## Vorliegender Textauszug
*****

# Mountainbike Downhill, Freeride, Dirt > Produkte und Technik >  Steckachse Marzocchi Bomber 888

## Christoph-dh

Hallo,

Ich hab eine gebrauchte Marzocchi Bomber 888 bekommen, weil meine alte Manitou Sherman SPV 170 nicht mehr in Ordnung war... 

Mein aktuelles Problem: Es war keine Steckachse dabei, und meine aus der Sherman passt nicht. Geht zwar durch aber nur bis zur hälfte... 

Nabe ist Shimano 20 x 110 mm 

Gabel ist dafür passend. 

Meine Frage, was mach ich nun... Passt eine Rock Shox Maxle Lite ? Oder eine andere, bin für Hilfe und Lösungen offen... 

Dankeschön für eure mühe

----------


## prolink88

achse gibt es anscheinend nicht mehr zu kaufen
im prinzip brauchst du nur eine 20er Aluwelle wo du auf beiden seiten eine deckscheibe benötigst zum klemmen.
oder eine seite kann Fix sein andere zum zusammenschrauben, sonst hat die nabe spiel

andere passen nicht bei der Gabel da die kein gewinde hat

----------


## Christoph-dh

Danke fuer die Antwort.

*****

## Bereitgestelltes Material
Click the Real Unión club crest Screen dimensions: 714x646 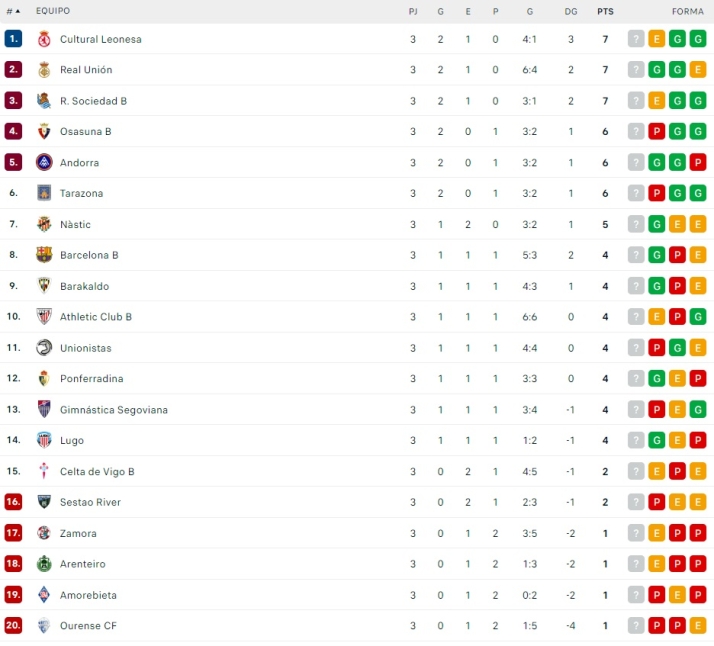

*****

## Die Aufgaben
**a)** Gib für jede der folgenden Aussagen an, ob sie mit dem Forenthread zur Steckachse übereinstimmt, und belege deine Antwort mit einem wörtlichen Zitat: (i) Die Nabe hat das Maß 20 x 110 mm. (ii) Die Steckachse aus der Sherman lässt sich vollständig durch die Gabel schieben. (iii) Nach Auskunft von prolink88 passen andere Achsen nicht, weil die Gabel kein Gewinde hat.
**b)** Beantworte anhand des Forenthreads zur Steckachse die folgenden Fragen: (i) Welche Gabel fuhr Christoph-dh vor der Marzocchi Bomber 888? (ii) Nach welcher Achse fragt Christoph-dh ausdrücklich, ob sie passt? (iii) Was braucht man nach Auskunft von prolink88 im Prinzip?

## Lösungen der Aufgaben
**a)**
(i) Ja: „Nabe ist Shimano 20 x 110 mm“
(ii) Nein: „Geht zwar durch aber nur bis zur hälfte“
(iii) Ja: „andere passen nicht bei der Gabel da die kein gewinde hat“

**b)**
(i) Eine Manitou Sherman SPV 170.
(ii) Nach einer Rock Shox Maxle Lite.
(iii) Eine 20er Aluwelle mit einer Deckscheibe auf beiden Seiten zum Klemmen.